Int numStreams=5;
ListKafkaStreams=new ArrayList (numStreams);
for (int i=0; iKafkaStreams. Add (KafkaUtils createStream (... ));
}
JavaPairDStreamUnifiedStream=streamingContext. Union (kafkaStreams. Get (0), kafkaStreams subList (1, kafkaStreams. The size ()));
UnifiedStream. Print ();
Program, I use the source of kafka, single input dstream is no problem, when using multiple dstream, tested, both input data in a dstream receive, but problem is: the program runs only once, or receive data at a time, only behind no longer received, my code is as follows:
String groupId=args [0];
String zookeepers=args [1].
String switchable viewer="tpsN5a";
The Integer numPartitions=Integer. ParseInt (args [3]).
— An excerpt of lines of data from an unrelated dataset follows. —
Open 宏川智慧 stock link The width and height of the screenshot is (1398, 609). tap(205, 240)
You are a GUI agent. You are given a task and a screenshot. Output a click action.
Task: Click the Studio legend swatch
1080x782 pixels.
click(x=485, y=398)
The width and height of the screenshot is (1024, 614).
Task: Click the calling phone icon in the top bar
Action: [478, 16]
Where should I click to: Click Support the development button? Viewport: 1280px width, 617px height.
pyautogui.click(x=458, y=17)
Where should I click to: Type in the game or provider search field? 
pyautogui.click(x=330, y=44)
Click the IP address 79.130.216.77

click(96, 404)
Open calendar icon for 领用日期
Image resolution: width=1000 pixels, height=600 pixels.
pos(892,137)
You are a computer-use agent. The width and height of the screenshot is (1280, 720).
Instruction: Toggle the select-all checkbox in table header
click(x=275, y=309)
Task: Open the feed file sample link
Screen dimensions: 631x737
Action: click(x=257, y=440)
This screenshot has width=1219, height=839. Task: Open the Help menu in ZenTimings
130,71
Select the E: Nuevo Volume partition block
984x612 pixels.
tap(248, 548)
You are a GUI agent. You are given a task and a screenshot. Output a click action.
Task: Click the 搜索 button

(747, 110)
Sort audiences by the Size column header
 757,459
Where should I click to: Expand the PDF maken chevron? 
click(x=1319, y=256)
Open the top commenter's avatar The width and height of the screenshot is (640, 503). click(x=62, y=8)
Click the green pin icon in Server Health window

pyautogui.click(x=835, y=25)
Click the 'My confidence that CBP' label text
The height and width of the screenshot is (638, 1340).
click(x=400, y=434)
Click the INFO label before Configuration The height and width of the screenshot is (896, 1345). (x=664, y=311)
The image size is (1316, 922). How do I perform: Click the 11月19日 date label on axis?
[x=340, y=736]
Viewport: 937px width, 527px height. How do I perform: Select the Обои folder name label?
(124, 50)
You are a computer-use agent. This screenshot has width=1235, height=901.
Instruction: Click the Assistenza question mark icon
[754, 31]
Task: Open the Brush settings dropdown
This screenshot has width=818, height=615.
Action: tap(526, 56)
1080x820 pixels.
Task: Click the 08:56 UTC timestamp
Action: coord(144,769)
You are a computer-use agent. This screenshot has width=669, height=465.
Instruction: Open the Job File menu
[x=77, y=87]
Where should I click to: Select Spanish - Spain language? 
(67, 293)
MapTopicsMap=new HashMap (a);
For (String topic: switchable viewer. The split (", ")) {
TopicsMap. Put (topic, numPartitions);
}
How long//statistics a
Duration batchInterval=Durations. Seconds (2);
SparkConf SparkConf=new SparkConf (.) setAppName (" JavaKafkaConsumerWordCount ");
JavaStreamingContext SSC=new JavaStreamingContext (sparkConf,
BatchInterval);
JavaPairReceiverInputDStreamKafkaStream=KafkaUtils
CreateStream (SSC, zookeepers, groupId, topicsMap, StorageLevel MEMORY_AND_DISK_SER ());
String topics2="tpsN5b";
MapTopicsMap2=new HashMap (a);
TopicsMap2. Put (topics2 numPartitions);
JavaPairReceiverInputDStreamKafkaStream2=KafkaUtils
CreateStream (SSC, zookeepers, groupId, topicsMap2, StorageLevel MEMORY_AND_DISK_SER ());
ListKafkaStreams=new ArrayList (2);
KafkaStreams. Add (kafkaStream);
KafkaStreams. Add (kafkaStream2);
SSC. Checkpoint ("/spark/stream/checkpoint/d1 ");
JavaPairDStreamUnifiedStream=SSC. Union (kafkaStreams. Get (0), kafkaStreams subList (1, kafkaStreams. The size ()));
JavaDStreamLines=unifiedStream//kafkaStream
. The map (new FunctionString> () {
@ Override
Public String call (Tuple2 & lt; String, String> Arg0)
Throws the Exception {
Logger. Warn (Thread. CurrentThread (). The getName () + "msg1:" + arg0. _1 + "| msg2:" + arg0) _2);
Return arg0) _2 ();
}
});
Ask how to solve the problems mentioned above, when using multiple input DStream receive data parallel, can continue to receive data streaming applications, not only receive a?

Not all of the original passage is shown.